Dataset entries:

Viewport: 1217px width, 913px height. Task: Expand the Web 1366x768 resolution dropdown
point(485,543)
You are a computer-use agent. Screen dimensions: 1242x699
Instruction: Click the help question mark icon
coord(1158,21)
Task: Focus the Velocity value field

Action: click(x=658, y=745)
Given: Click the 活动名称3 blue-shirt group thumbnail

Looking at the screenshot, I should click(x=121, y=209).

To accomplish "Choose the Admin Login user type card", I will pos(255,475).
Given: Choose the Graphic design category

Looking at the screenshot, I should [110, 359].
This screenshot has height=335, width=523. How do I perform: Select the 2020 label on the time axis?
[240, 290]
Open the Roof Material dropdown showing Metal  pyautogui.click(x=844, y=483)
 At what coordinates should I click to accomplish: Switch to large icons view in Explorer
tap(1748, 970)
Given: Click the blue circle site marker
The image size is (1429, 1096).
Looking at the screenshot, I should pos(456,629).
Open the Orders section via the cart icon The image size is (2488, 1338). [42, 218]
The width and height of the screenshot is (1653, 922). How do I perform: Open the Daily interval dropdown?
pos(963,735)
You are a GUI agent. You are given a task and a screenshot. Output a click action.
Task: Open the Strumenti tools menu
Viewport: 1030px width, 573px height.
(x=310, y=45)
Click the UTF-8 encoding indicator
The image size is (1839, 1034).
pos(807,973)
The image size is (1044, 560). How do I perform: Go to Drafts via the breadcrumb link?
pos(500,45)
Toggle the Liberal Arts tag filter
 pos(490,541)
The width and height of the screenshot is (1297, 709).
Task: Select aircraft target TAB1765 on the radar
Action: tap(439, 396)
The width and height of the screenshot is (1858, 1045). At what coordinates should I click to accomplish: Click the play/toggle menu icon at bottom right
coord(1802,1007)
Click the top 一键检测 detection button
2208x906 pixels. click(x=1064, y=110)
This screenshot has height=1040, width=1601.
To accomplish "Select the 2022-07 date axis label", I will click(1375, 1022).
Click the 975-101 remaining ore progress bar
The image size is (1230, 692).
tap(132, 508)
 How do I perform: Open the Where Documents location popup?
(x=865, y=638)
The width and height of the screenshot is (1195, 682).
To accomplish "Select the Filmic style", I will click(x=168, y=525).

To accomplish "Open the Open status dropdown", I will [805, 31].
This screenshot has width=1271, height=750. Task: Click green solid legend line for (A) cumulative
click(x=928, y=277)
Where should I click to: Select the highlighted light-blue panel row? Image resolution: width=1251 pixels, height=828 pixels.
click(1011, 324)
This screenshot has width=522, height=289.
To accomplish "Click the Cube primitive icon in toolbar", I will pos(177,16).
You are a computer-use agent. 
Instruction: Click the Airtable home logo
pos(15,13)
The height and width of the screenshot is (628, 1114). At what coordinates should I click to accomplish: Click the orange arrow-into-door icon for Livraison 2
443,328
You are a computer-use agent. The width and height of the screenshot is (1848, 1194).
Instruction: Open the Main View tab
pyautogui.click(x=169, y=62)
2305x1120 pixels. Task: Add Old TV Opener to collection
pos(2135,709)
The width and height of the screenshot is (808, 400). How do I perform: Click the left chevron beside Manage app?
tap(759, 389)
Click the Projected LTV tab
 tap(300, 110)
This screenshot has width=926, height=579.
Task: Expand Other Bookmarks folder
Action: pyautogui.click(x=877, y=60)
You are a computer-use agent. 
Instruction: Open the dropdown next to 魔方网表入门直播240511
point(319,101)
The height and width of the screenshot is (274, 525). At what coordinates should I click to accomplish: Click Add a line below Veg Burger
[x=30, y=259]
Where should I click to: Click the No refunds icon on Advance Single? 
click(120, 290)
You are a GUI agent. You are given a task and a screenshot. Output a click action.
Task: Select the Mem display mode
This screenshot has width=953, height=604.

## What you will do
Print only the lines from the one with "Task: Select the Mem display mode" to the end of the records, both included.

## Problem solution
Task: Select the Mem display mode
This screenshot has width=953, height=604.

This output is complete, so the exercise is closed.